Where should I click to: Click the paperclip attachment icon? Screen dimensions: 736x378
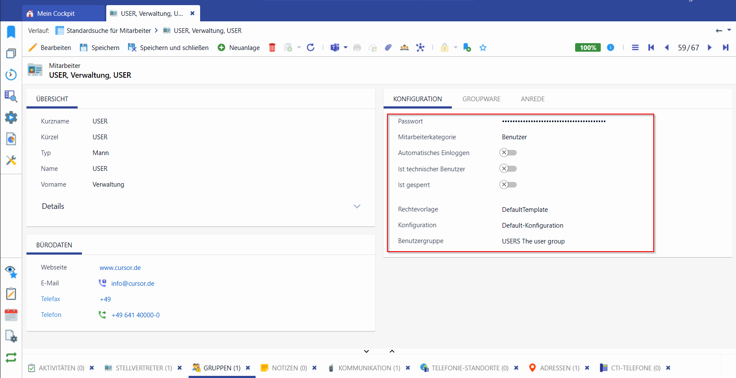click(388, 47)
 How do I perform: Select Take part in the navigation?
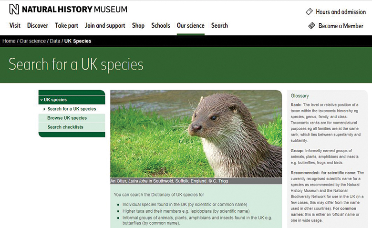67,26
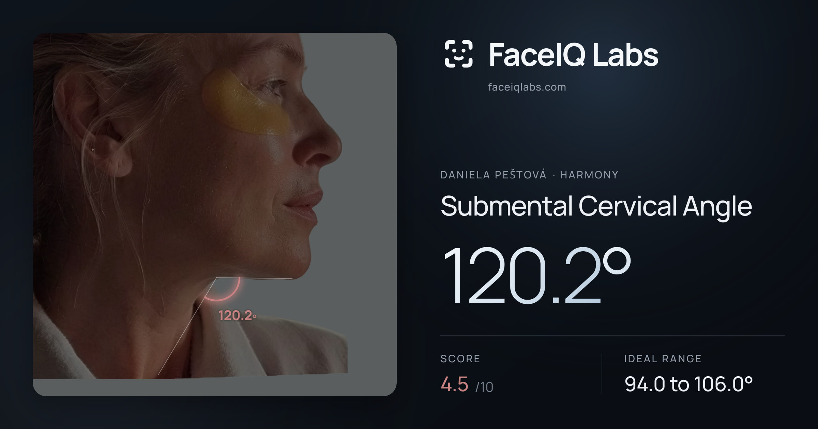Click the horizontal divider above score
This screenshot has height=429, width=818.
pyautogui.click(x=612, y=335)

-*-*-

▶ **What this task involves**: Nothing but the lines from the line containing "How do I perform: Select" through the last line of the listing above should appear, output exactly, with no pictures.

▶ **The completed task**:
 How do I perform: Select Take part in the navigation?
67,26
Click the horizontal divider above score
This screenshot has height=429, width=818.
pyautogui.click(x=612, y=335)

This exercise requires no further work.